» **EXERCISE**:
Whenever a line in the entries below contains the string "last", copy that line.

*** Opening TASK DATA ***

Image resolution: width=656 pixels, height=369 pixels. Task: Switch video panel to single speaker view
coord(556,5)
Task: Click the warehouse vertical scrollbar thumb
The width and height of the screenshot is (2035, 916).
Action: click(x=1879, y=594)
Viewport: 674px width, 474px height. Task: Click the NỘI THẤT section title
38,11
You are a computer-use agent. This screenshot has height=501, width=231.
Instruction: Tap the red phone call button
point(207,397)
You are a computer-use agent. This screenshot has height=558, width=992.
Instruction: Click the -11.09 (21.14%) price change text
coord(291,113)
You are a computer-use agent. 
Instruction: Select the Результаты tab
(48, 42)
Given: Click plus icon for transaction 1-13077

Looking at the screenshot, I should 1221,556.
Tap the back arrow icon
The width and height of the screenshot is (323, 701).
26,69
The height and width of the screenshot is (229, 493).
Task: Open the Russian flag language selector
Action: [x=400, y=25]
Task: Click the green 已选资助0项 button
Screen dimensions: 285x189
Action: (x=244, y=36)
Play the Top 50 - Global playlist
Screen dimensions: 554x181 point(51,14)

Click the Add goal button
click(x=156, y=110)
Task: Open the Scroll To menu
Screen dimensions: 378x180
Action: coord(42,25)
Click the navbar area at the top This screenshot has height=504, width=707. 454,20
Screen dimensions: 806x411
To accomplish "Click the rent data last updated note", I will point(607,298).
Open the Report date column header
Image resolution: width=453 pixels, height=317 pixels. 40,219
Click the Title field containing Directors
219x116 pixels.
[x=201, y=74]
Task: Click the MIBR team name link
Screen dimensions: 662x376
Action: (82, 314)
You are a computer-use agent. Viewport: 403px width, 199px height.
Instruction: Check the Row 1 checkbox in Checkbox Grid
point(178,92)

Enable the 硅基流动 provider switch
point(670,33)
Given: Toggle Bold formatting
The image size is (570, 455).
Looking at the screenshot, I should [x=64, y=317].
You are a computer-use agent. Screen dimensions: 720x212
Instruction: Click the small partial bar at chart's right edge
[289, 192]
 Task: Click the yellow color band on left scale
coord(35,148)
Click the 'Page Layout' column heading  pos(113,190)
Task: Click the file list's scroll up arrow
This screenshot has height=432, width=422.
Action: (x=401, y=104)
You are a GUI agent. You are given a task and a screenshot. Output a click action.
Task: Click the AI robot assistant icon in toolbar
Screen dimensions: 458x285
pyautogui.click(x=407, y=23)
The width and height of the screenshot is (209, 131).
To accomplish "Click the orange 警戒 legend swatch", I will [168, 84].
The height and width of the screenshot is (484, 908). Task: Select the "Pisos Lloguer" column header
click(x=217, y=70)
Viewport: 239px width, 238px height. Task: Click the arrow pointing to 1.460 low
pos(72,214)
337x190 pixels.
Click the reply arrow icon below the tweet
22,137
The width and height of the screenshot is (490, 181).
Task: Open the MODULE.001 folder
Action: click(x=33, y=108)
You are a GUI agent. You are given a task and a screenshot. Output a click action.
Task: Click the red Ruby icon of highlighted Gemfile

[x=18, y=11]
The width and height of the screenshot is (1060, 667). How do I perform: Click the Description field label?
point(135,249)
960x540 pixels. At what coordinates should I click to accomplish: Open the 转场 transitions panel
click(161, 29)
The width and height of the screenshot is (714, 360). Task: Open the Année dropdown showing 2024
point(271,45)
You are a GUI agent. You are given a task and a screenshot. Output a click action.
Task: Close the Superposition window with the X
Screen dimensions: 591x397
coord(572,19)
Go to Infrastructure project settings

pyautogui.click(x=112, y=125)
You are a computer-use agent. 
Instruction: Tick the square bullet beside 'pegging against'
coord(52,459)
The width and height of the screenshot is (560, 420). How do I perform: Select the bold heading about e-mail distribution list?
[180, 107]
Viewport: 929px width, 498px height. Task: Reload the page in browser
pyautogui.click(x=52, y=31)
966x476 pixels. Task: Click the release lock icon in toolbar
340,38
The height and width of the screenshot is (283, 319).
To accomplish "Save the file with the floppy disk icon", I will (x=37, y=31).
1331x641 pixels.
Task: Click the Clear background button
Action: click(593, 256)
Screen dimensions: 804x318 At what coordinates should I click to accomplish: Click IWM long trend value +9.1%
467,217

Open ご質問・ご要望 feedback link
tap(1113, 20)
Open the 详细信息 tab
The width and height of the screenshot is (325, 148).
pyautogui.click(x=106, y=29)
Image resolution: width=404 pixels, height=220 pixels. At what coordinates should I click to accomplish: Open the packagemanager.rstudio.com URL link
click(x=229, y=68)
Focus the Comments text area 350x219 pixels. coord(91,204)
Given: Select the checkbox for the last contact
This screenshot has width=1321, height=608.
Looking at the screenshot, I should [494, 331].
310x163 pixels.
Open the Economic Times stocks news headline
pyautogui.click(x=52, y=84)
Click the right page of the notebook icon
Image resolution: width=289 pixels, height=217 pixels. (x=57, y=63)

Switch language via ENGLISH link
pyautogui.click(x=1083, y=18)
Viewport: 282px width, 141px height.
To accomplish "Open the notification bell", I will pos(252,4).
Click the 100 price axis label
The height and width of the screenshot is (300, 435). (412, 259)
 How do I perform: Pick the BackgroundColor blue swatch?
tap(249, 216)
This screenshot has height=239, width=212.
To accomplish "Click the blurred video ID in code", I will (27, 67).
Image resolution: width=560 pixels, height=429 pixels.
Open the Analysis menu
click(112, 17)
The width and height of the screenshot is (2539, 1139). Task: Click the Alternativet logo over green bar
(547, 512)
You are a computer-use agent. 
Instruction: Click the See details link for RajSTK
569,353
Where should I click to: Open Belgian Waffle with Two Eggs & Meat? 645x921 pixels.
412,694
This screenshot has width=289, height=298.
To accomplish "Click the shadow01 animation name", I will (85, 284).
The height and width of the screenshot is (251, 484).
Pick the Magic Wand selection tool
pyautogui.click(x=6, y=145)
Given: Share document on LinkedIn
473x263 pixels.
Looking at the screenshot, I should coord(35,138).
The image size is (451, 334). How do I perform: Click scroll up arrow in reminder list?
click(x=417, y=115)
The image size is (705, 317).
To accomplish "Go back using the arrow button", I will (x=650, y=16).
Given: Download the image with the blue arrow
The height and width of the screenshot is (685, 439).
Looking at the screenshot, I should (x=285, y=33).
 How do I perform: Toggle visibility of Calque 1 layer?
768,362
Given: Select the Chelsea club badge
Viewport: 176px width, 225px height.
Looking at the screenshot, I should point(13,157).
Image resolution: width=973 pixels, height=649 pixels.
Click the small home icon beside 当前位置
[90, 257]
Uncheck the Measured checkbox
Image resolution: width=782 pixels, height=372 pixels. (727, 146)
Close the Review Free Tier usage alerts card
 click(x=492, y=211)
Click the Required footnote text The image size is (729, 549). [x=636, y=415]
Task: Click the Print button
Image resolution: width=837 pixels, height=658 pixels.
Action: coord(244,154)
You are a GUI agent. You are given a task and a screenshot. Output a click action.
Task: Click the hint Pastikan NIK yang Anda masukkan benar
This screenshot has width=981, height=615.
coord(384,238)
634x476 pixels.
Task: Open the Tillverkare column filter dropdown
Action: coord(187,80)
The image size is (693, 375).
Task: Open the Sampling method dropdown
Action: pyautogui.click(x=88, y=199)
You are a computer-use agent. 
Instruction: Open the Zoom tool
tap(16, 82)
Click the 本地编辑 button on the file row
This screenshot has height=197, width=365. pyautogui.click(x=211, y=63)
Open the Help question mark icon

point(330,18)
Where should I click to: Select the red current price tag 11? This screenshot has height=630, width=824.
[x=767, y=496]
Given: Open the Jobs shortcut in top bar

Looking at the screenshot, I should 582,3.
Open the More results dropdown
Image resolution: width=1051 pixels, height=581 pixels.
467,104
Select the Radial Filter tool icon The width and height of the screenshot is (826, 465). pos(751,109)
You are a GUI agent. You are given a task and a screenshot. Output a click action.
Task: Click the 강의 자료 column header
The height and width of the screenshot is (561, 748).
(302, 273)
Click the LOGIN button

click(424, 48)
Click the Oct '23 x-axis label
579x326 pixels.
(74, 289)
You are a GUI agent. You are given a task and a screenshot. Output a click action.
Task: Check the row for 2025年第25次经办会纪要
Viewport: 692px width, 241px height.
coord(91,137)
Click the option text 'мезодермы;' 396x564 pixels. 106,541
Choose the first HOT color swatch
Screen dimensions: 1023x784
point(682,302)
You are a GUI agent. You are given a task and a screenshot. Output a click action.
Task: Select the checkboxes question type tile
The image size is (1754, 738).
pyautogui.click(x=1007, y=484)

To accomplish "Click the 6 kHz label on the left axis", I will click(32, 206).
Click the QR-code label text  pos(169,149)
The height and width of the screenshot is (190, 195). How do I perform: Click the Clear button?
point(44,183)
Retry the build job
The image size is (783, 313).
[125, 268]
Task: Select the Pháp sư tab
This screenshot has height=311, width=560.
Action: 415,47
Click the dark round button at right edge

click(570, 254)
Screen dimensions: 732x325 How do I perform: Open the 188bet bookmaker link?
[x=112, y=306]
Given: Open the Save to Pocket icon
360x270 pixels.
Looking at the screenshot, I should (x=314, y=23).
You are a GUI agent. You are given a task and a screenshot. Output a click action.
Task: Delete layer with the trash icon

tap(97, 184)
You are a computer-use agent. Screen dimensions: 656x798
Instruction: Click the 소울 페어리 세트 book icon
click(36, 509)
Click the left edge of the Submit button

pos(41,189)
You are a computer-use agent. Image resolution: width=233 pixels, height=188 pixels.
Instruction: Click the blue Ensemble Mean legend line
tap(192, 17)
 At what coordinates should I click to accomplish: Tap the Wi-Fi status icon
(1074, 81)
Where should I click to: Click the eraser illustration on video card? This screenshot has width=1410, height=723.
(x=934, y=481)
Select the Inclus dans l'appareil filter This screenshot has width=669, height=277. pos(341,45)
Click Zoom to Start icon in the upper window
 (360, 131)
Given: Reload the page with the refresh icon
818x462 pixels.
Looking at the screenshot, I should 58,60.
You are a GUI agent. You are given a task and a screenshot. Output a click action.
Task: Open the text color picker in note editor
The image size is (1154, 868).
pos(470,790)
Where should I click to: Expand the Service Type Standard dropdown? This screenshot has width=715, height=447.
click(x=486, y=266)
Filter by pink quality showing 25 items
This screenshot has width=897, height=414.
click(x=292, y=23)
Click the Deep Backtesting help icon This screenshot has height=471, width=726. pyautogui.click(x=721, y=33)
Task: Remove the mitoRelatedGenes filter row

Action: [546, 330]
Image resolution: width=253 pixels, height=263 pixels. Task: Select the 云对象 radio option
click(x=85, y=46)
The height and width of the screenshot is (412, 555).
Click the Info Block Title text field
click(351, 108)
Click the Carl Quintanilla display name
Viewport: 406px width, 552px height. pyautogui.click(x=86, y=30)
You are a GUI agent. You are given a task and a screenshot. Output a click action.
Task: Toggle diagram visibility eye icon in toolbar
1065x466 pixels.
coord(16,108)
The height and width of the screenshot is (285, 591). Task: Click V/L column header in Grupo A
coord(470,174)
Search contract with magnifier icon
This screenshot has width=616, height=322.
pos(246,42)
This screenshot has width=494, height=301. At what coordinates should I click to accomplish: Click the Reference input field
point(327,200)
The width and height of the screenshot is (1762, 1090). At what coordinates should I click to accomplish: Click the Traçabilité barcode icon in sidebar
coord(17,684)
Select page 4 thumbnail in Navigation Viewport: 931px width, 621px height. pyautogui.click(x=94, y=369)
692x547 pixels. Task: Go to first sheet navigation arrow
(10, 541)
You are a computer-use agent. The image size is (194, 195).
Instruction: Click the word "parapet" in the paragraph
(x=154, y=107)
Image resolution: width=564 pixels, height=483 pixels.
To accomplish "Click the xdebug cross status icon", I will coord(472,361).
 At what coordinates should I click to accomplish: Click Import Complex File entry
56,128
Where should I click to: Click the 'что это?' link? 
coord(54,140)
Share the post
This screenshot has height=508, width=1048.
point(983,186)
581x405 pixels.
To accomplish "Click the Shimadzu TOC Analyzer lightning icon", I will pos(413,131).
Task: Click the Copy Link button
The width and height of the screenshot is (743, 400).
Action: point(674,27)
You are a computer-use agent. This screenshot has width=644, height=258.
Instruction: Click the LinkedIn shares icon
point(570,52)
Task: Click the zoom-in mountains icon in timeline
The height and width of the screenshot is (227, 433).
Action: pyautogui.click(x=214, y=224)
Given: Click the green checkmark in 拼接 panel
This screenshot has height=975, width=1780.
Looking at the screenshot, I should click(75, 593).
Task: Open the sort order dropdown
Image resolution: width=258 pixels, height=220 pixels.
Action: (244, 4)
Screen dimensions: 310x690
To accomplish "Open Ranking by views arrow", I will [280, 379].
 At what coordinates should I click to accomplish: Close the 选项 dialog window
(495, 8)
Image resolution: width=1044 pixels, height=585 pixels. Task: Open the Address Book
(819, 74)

*** Closing TASK DATA ***

» **ANSWER TO THIS TASK**:
To accomplish "Click the rent data last updated note", I will point(607,298).
Given: Select the checkbox for the last contact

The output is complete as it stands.